Thankful for the BWH care team that saved the life and limbs of her daughter Gillian after the 2013 Boston Marathon bombings, Audrey and her family have inspired friends, extended family, and even complete strangers to contribute to trauma research and care programs at the hospital. In the past year, Audrey and her husband Steven, along with their parents Esta and Robert Epstein and Betty and Guy Reny, have given an additional $1.15 million to the center. Since 2014, they and their extended family have contributed $4.4 million total.

“Our heartfelt thanks go to the Reny and Epstein families, who selflessly decided to turn their personal tragedy into a story of hope and perseverance,” said BWH President Betsy Nabel, MD.

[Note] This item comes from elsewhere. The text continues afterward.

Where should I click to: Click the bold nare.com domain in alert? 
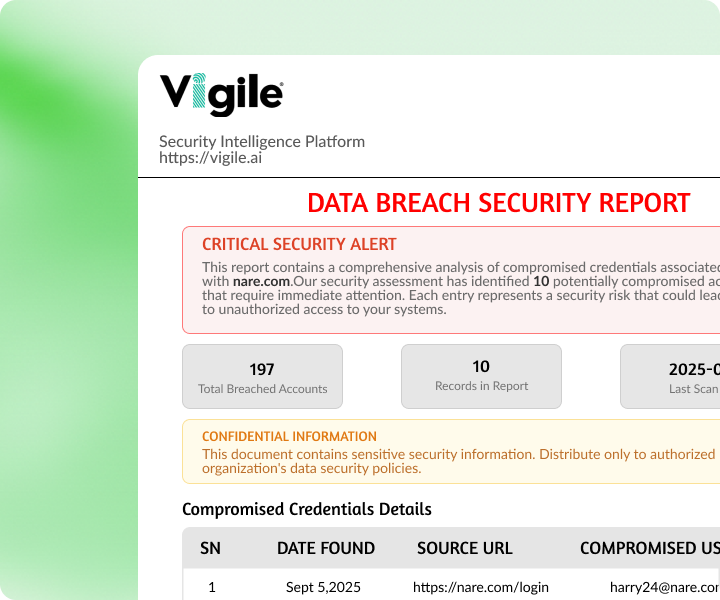pos(262,282)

Directed by Mitchel B. Harris, MD—who was a key member of Gillian’s care team—the center brings together physician-scientists from various disciplines to develop new ideas that will transform care for millions who suffer traumatic injuries each year. Already, contributions have fueled research and fellowships in areas including limb reconstruction, advanced stem cell technology, and orthopaedic and plastic surgery.

Matthew J. Carty, MD, director of BWH’s Lower Limb Extremity Program, used Stepping Strong funding to develop a first-of-its-kind amputation procedure to restore limb function and diminish pain. Last summer, Carty performed the procedure on Jim Ewing—who fell 50 feet in a rock climbing accident and severely damaged his left leg. The procedure will allow Ewing to test a robotic prosthetic that interacts with the nervous system, allowing him to move and feel sensation similar to a natural limb.

According to Audrey, “It is almost beyond words to see our family’s vision turn into hope for Jim. We are confident that he is just the first of many trauma patients who will benefit from future Stepping Strong innovations.”